SUPPLIED RECORDS:
★ ★ ★ ★
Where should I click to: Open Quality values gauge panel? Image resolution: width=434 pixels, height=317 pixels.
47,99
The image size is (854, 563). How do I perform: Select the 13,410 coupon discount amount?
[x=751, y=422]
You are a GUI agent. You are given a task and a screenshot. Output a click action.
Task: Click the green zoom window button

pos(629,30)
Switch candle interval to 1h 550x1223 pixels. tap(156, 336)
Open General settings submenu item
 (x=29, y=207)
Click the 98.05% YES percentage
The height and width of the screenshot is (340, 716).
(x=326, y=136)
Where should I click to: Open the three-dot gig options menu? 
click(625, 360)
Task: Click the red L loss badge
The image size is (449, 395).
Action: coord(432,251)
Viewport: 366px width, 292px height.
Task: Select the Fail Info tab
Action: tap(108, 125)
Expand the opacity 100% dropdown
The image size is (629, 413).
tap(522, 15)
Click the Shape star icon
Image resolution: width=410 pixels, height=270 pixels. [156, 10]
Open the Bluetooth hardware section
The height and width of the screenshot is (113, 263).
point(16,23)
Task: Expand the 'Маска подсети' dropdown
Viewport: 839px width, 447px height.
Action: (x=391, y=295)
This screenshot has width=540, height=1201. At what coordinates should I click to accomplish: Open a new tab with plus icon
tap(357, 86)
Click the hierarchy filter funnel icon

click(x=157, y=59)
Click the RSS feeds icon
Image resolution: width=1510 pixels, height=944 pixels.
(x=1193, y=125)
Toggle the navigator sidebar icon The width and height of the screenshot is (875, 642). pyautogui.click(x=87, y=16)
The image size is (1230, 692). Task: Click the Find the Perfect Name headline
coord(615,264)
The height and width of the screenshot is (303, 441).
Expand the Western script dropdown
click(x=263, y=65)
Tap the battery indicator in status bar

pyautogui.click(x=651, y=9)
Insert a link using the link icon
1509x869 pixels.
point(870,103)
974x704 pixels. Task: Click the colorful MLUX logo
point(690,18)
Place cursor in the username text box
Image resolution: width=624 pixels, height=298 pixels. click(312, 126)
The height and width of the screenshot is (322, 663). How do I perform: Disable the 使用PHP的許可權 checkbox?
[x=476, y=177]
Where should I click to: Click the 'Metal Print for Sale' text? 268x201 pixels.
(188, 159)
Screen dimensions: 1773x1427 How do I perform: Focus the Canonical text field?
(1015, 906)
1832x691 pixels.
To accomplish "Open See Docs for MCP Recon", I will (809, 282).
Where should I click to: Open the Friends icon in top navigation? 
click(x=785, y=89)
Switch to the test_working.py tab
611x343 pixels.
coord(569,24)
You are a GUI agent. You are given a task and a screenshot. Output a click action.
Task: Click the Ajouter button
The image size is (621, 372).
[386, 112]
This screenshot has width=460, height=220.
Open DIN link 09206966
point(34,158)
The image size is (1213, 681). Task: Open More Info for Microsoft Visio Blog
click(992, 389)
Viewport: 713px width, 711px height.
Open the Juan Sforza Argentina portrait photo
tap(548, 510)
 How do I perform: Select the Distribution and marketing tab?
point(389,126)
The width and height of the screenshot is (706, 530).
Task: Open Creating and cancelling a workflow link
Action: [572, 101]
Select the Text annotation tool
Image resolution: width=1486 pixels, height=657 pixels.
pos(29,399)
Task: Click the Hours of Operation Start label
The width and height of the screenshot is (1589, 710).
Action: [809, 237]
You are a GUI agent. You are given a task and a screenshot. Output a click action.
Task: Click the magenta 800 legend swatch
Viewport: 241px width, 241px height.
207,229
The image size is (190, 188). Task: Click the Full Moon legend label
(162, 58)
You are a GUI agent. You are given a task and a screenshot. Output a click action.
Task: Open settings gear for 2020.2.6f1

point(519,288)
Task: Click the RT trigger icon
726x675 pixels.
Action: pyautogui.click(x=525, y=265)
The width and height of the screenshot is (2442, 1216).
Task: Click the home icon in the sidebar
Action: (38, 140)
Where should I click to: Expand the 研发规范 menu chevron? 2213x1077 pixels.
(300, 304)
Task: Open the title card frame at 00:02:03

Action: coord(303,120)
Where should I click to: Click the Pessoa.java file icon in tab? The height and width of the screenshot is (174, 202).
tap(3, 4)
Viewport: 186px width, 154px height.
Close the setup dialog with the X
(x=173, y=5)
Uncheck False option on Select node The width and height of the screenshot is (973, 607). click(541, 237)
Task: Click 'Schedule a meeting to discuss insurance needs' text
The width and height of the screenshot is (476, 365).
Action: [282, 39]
★ ★ ★ ★
OBJECTIVE:
Could you switch every "dropdown" in the lines above to "drop-down list" and give all the lines back with nothing else changed?

TASK OUTPUT:
Where should I click to: Open Quality values gauge panel? Image resolution: width=434 pixels, height=317 pixels.
47,99
The image size is (854, 563). How do I perform: Select the 13,410 coupon discount amount?
[x=751, y=422]
You are a GUI agent. You are given a task and a screenshot. Output a click action.
Task: Click the green zoom window button

pos(629,30)
Switch candle interval to 1h 550x1223 pixels. tap(156, 336)
Open General settings submenu item
 (x=29, y=207)
Click the 98.05% YES percentage
The height and width of the screenshot is (340, 716).
(x=326, y=136)
Where should I click to: Open the three-dot gig options menu? 
click(625, 360)
Task: Click the red L loss badge
The image size is (449, 395).
Action: coord(432,251)
Viewport: 366px width, 292px height.
Task: Select the Fail Info tab
Action: tap(108, 125)
Expand the opacity 100% drop-down list
The image size is (629, 413).
tap(522, 15)
Click the Shape star icon
Image resolution: width=410 pixels, height=270 pixels. [156, 10]
Open the Bluetooth hardware section
The height and width of the screenshot is (113, 263).
point(16,23)
Task: Expand the 'Маска подсети' drop-down list
Viewport: 839px width, 447px height.
Action: (x=391, y=295)
This screenshot has width=540, height=1201. At what coordinates should I click to accomplish: Open a new tab with plus icon
tap(357, 86)
Click the hierarchy filter funnel icon

click(x=157, y=59)
Click the RSS feeds icon
Image resolution: width=1510 pixels, height=944 pixels.
(x=1193, y=125)
Toggle the navigator sidebar icon The width and height of the screenshot is (875, 642). pyautogui.click(x=87, y=16)
The image size is (1230, 692). Task: Click the Find the Perfect Name headline
coord(615,264)
The height and width of the screenshot is (303, 441).
Expand the Western script drop-down list
click(x=263, y=65)
Tap the battery indicator in status bar

pyautogui.click(x=651, y=9)
Insert a link using the link icon
1509x869 pixels.
point(870,103)
974x704 pixels. Task: Click the colorful MLUX logo
point(690,18)
Place cursor in the username text box
Image resolution: width=624 pixels, height=298 pixels. click(312, 126)
The height and width of the screenshot is (322, 663). How do I perform: Disable the 使用PHP的許可權 checkbox?
[x=476, y=177]
Where should I click to: Click the 'Metal Print for Sale' text? 268x201 pixels.
(188, 159)
Screen dimensions: 1773x1427 How do I perform: Focus the Canonical text field?
(1015, 906)
1832x691 pixels.
To accomplish "Open See Docs for MCP Recon", I will (809, 282).
Where should I click to: Open the Friends icon in top navigation? 
click(x=785, y=89)
Switch to the test_working.py tab
611x343 pixels.
coord(569,24)
You are a GUI agent. You are given a task and a screenshot. Output a click action.
Task: Click the Ajouter button
The image size is (621, 372).
[386, 112]
This screenshot has width=460, height=220.
Open DIN link 09206966
point(34,158)
The image size is (1213, 681). Task: Open More Info for Microsoft Visio Blog
click(992, 389)
Viewport: 713px width, 711px height.
Open the Juan Sforza Argentina portrait photo
tap(548, 510)
 How do I perform: Select the Distribution and marketing tab?
point(389,126)
The width and height of the screenshot is (706, 530).
Task: Open Creating and cancelling a workflow link
Action: [572, 101]
Select the Text annotation tool
Image resolution: width=1486 pixels, height=657 pixels.
pos(29,399)
Task: Click the Hours of Operation Start label
The width and height of the screenshot is (1589, 710).
Action: [809, 237]
You are a GUI agent. You are given a task and a screenshot. Output a click action.
Task: Click the magenta 800 legend swatch
Viewport: 241px width, 241px height.
207,229
The image size is (190, 188). Task: Click the Full Moon legend label
(162, 58)
You are a GUI agent. You are given a task and a screenshot. Output a click action.
Task: Open settings gear for 2020.2.6f1

point(519,288)
Task: Click the RT trigger icon
726x675 pixels.
Action: pyautogui.click(x=525, y=265)
The width and height of the screenshot is (2442, 1216).
Task: Click the home icon in the sidebar
Action: (38, 140)
Where should I click to: Expand the 研发规范 menu chevron? 2213x1077 pixels.
(300, 304)
Task: Open the title card frame at 00:02:03

Action: coord(303,120)
Where should I click to: Click the Pessoa.java file icon in tab? The height and width of the screenshot is (174, 202).
tap(3, 4)
Viewport: 186px width, 154px height.
Close the setup dialog with the X
(x=173, y=5)
Uncheck False option on Select node The width and height of the screenshot is (973, 607). click(541, 237)
Task: Click 'Schedule a meeting to discuss insurance needs' text
The width and height of the screenshot is (476, 365).
Action: [282, 39]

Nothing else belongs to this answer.